Running compiled programs
Program flags
A Haskell program compiled with hbc automatically decodes a number of flags:
- -C
Produce a ``core'' file when a signal occurs.
- -f
Prints a description of the flags; the program is not executed.
- -Hsize
Set maximum heap size. Default is 8M.
- -hsize
Set minimum heap size. Default is 500k.
- -Asize
Set pointer stack size. Default is 100k.
- -Vsize
SPARC only! Set return stack size. Default is 50000.
- -T
Enter the runtime tracer. This only works if some of the files
were compiled with the ``-T'' flag. If this flag is used twice
a trace is produced without any user interaction.
- -gc-gen
Use a generational garbage collector.
- -gc-slide
Use an in-place compacting garbage collector.
- -X
Debug mode (gives some additional messages).
- -
Marks the end of decoded arguments.
If the runtime system was compiled with dumping enabled there are some
additional flags:
- -d
Print a stack dump on error.
- -G
Print a stack dump before and after each garbage collection.
- -Kaddr
When GC reaches stack location addr the routine debstop is called.
- -Mn
The maximum number of dumped nodes is set to n.
- -tn
The depth of dump is set to n.
If the runtime system was compiled with GC statistics enabled there
are some additional flags:
- -B
Sound the bell at the start of garbage collection.
- -Sfile
Produce a garbage collection statistics file. If no file name is given
it is written in ``STAT.program''. If the file name is ``stderr'' it is written
on standard error.
The file ``STAT.program'' (when produced)
will contain various (selfexplanatory?) statistics.
Heap profiling (Authors: Colin Runciman and David Wakeling)
If the program has been compiled with the heap profiling turned of (the -ph flag
to the compiler) it decodes the following flags:
- -ifloat
set the sampling interval of the heap profiler to float seconds.
Normally the profiler runs with an exponentially increasing profiling
interval.
- -g[{g,...}]
Give profiling information by module group.
When the graph is sampled the space occupied by each node (in bytes) is
charged to the particular group of modules that produced the node. In
some cases, only certain groups of modules may be of interest, and
these groups can be named in an optional restriction set following the
-g flag.
- -m[{m,...}]
Give profiling information by module. Similar to the -g flag.
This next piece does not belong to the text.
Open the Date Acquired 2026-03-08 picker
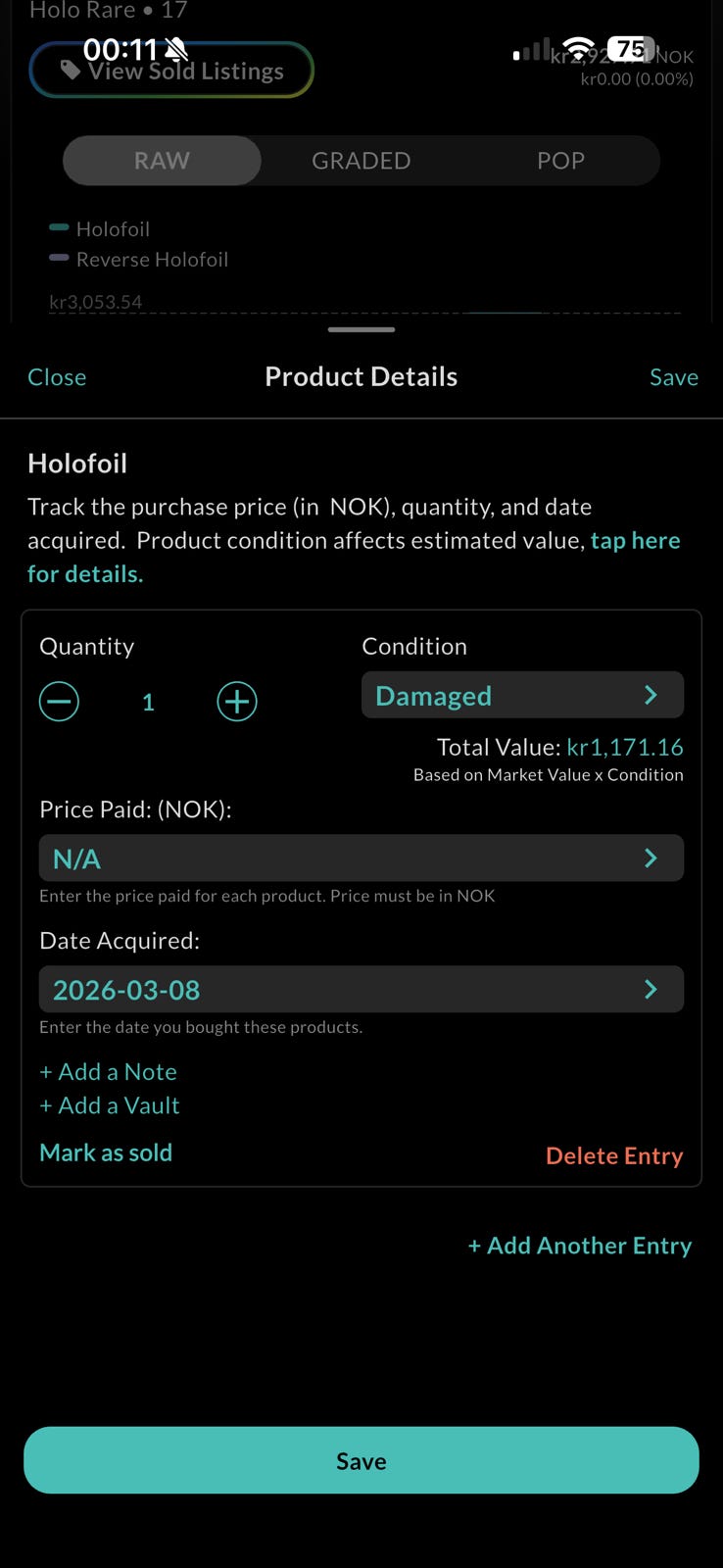This screenshot has width=723, height=1568. (x=361, y=990)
In this case though, the space occupied by each node is charged to the
module that produced the node. Once again, only certain modules may be
of interest, and those can be named in a restriction set.
- -p[{p,...}]
Give profiling information by producer.
In this case, the space occupied by each node is charged to the
function that produced the node.
- -c[{c,...}]
Give profiling information by construction.
As for the -p flag. In this case the space occupied by each node is charged to the
construction that it represents, with the function component being used
for closures.
- -t[{t,...}]
Give profiling information by type.
In this case, the space occupied by each node is charged to the
type of the node.
Two or more of the -g, -m, -p, and -c
flags may be used together. In this case, the first flag specifies what
kind of profile is to be produced, and the remainder are used to specify
restrictions.
During reduction the graph is periodically sampled and the samples
are written to a file whose name is that of the program, extended
with a ``.hp'' suffix. This file can be converted to a PostScript
file by the hp2ps program.
A notable feature is that there is absolutely no concept of scope.
Profiles do not distinguish between nested functions with the same
name, or between functions in different modules with the same name.
The only way to make such distinctions is to copy and rename function
bodies. Some names get lost during compilation, and obscure
identifiers appear in their place. This happens most often in programs
that make heavy use of higher-order functions; my apologies.
Examples:
Running the program ``a.out -p'' gives a producer profile.
``a.out -p -c{(.)}'' gives a producer profile, in which the only producers of interest are those
of ``(.)'' nodes.
``a.out -c -m{lex,parse,typecheck}'' gives a construction profile,
but only for constructions produced by the modules ``lex'', ``parse'' and ``typecheck''.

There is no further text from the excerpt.